To avoid this and get them mapped to different physical pages:

  • dirty them first by writing a byte to each page
  • maybe allocate with mmap(MAP_POPULATE) instead of using the BSS. That would pre-fault them at least, avoiding soft page faults but maybe still to the same physical zero page.
  • put buf it in the .data or .rodata section, where it will actually be mapped with a file backing. (You'll have to make it much smaller, because the zeros will actually be in the executable).

The more interesting (to me) result is that you do start to get cache misses with a larger stride. You're accessing more total 4k pages then, and this might lead your kernel to start using a 2M hugepage for your BSS, ironically hurting it by making them no longer alias to the same 4k physical page. You could check /proc/PID/smaps to see if there's non-zero AnonHuge for that mapping.
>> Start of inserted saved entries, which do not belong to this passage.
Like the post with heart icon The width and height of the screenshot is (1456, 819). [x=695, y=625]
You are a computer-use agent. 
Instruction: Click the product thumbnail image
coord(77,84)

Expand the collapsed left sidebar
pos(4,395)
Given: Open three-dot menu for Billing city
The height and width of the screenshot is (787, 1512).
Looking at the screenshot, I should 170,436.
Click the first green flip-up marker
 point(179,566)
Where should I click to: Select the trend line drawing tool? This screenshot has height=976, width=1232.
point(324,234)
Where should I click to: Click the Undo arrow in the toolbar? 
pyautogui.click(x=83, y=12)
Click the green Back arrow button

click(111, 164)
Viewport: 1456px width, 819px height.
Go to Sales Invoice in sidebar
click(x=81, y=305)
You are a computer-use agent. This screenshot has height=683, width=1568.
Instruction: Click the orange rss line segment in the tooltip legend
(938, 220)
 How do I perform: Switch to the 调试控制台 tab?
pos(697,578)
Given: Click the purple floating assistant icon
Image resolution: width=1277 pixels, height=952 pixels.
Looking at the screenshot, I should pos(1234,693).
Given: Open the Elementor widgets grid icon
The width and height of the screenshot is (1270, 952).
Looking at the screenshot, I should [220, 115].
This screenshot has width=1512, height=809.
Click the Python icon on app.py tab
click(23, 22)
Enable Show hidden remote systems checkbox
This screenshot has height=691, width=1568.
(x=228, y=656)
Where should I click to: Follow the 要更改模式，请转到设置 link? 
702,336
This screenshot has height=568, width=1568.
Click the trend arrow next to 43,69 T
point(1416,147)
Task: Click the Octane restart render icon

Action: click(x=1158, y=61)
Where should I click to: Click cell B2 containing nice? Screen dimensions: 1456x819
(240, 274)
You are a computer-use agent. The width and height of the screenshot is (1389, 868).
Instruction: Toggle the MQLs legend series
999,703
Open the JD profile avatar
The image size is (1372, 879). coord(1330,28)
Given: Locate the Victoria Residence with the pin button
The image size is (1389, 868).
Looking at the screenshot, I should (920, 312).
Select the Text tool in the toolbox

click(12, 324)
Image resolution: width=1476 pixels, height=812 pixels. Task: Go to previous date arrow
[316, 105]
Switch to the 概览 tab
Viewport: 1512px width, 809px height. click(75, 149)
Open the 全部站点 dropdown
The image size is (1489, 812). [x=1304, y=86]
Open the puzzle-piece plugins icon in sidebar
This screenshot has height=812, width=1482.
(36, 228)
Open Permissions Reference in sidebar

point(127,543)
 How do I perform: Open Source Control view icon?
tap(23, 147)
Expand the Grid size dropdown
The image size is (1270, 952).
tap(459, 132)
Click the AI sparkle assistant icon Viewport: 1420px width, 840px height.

L2 misses are expected because it's only 8-way associative as well, but L3 is more associative and uses a non-simple indexing function that distributes any simple power of 2 stride over multiple sets. (Which cache mapping technique is used in intel core i7 processor?)

BTW, you might want a gap that isn't a power of 2. Just a multiple of the L1 aliasing stride, but not of the L2 aliasing stride, so your data can distribute through many sets in L2.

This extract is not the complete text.